When Michelle Morse was diagnosed with colon cancer at age 21 in late 2003, her doctor advised her to cut back on school during chemotherapy. But because she was covered under her mother’s insurance plan, which required her to be a full-time student, Michelle continued taking a full course load at Plymouth State University in New Hampshire, while enduring 48-hour chemotherapy infusions and harsh side effects.
Michelle died in 2005, but President Bush signed a new law named after her on October 9, 2008, granting students a one-year medical leave from school without losing dependent insurance benefits. The law goes into effect in late 2009. Michelle’s mother, AnnMarie Morse, called it “my gift to Michelle.”
Morse recalls that after a difficult day of talking with the state’s insurance department, she was told, “If you don’t like it, change the law.”
“That’s how it all started,” she says. “Someone in the New Hampshire insurance department challenged me. And my motto has been, ‘Never mess with a mom who is passionate about a cause.’ ”
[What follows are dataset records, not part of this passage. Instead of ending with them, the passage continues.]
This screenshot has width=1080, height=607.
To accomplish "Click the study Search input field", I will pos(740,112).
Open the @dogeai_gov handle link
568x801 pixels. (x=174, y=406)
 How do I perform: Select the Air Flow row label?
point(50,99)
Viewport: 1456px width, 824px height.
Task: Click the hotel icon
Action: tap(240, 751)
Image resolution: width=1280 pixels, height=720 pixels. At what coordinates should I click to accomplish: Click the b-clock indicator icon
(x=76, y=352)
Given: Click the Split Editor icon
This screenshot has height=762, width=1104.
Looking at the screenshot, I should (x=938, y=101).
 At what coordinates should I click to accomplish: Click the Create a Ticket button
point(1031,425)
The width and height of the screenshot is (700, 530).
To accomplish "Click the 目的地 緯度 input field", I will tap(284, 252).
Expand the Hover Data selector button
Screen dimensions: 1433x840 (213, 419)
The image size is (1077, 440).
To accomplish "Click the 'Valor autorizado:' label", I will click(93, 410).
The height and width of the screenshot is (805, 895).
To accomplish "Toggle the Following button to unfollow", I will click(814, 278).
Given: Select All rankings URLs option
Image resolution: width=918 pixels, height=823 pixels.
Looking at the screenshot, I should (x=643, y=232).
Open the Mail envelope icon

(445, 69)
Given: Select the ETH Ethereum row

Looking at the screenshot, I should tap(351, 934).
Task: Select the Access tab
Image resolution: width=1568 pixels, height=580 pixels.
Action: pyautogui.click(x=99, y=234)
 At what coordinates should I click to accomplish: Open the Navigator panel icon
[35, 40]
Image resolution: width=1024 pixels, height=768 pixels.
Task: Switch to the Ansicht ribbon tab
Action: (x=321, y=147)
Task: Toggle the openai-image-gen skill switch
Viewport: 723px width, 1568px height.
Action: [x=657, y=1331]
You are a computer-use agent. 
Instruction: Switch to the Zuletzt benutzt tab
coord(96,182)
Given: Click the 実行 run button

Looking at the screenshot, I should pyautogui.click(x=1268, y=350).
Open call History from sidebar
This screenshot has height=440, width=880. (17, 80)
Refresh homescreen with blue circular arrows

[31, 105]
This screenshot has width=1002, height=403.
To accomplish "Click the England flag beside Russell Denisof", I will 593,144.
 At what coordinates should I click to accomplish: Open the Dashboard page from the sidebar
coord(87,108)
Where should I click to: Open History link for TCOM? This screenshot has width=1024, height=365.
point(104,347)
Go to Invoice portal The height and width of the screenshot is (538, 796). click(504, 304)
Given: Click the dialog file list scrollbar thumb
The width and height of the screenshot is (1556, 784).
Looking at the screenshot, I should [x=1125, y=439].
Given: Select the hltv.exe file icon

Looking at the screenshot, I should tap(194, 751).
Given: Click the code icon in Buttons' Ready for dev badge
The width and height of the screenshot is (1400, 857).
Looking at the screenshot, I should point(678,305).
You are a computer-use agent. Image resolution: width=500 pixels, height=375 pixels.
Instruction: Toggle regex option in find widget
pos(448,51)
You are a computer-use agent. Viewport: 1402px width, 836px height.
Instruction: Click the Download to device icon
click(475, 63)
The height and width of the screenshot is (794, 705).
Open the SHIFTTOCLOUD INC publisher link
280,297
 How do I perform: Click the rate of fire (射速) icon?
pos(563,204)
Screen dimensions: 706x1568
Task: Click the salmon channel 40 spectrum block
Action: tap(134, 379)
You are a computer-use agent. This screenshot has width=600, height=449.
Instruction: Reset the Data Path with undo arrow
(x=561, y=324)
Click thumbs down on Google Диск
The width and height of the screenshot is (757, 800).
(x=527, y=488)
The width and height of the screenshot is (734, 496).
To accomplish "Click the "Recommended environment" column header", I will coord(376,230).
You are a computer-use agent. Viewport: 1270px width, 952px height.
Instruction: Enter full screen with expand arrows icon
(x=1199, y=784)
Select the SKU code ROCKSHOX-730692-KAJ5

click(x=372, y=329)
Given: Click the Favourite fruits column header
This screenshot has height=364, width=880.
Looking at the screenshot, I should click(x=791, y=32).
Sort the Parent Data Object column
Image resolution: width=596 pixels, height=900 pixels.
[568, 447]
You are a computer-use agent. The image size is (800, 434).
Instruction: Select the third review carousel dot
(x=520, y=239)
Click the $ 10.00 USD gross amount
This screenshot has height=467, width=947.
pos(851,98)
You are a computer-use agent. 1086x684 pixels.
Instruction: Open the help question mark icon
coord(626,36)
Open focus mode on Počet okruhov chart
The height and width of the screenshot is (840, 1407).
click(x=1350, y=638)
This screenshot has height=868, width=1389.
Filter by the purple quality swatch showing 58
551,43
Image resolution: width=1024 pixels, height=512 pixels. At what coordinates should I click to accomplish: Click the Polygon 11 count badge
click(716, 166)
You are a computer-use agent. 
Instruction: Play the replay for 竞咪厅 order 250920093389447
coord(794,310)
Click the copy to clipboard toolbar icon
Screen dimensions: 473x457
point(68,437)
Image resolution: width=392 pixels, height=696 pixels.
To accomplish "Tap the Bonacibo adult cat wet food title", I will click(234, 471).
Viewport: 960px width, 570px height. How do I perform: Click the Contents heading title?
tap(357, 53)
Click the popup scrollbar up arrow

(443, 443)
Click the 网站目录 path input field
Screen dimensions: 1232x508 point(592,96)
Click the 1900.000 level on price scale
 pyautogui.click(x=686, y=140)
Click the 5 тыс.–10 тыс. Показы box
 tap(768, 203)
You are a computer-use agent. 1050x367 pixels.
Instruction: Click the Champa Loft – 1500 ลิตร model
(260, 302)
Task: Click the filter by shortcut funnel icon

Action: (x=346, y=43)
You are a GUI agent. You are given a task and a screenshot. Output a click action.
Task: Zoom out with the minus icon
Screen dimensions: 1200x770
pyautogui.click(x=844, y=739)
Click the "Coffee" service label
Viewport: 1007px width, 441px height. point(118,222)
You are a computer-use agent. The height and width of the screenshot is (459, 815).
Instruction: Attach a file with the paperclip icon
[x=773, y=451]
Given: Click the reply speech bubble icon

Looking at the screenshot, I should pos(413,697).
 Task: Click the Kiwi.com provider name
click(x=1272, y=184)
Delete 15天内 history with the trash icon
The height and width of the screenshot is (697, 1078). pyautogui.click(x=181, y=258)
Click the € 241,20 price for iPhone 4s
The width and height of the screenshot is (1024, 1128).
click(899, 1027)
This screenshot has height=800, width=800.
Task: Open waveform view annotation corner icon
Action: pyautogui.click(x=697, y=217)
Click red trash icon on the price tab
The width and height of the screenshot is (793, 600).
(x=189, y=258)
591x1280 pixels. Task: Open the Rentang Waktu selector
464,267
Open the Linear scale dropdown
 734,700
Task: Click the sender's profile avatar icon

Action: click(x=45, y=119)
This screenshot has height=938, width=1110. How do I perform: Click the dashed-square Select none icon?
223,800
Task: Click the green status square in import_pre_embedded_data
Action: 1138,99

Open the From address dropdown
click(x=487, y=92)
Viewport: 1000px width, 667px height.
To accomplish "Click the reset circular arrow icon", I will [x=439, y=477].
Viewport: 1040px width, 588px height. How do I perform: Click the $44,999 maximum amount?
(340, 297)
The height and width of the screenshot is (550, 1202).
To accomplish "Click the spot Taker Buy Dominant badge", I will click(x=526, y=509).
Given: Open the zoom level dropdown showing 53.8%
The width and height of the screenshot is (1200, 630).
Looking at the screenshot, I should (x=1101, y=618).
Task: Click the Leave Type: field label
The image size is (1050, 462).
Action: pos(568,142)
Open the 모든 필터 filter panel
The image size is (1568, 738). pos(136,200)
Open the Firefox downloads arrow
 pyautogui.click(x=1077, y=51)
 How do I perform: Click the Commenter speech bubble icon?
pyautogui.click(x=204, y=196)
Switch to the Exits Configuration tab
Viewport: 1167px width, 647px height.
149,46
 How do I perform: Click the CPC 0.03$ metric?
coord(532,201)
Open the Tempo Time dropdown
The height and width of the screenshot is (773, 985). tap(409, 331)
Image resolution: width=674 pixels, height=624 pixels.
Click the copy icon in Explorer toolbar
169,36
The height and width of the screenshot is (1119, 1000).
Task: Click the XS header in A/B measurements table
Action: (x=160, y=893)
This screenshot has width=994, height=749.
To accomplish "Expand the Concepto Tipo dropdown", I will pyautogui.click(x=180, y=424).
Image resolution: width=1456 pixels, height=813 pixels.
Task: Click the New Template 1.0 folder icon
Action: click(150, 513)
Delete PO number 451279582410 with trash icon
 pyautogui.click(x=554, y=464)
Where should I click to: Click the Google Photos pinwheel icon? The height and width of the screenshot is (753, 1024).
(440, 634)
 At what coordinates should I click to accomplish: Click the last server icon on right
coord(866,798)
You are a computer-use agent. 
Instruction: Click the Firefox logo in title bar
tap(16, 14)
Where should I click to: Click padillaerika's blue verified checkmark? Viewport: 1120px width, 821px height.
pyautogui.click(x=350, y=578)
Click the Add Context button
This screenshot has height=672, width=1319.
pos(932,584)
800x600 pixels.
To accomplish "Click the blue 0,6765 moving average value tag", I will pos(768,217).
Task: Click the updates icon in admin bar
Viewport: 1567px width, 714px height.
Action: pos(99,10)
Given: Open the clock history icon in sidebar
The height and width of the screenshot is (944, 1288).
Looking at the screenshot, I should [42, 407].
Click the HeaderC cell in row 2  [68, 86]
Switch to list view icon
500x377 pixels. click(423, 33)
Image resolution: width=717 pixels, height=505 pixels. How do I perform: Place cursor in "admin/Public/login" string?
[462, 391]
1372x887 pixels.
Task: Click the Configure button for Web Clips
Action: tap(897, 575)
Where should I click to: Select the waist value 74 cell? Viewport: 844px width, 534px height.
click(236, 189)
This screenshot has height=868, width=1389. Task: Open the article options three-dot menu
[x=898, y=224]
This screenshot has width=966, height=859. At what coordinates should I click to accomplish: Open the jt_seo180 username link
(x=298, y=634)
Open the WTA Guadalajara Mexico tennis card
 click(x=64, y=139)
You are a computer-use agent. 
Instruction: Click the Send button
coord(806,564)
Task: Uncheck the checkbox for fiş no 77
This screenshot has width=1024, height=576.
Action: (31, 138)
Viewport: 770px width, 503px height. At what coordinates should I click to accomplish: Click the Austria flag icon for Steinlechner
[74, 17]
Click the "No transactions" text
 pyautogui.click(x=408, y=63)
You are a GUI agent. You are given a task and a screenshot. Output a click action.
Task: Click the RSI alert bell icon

Morse lobbied for the original law, passed in New Hampshire in 2006, by talking with the media, encouraging the community to call state leaders, testifying at committee meetings, and managing the Michelle’s Law website (www.michelleslaw.com).
“One New Hampshire legislator told me he has never received as much correspondence on any one bill as he did with Michelle’s Law,” Morse says. After the state law passed, Morse focused on the federal level. More than 20 organizations endorse the federal bill, including the American Cancer Society and the National Coalition for Cancer Survivorship.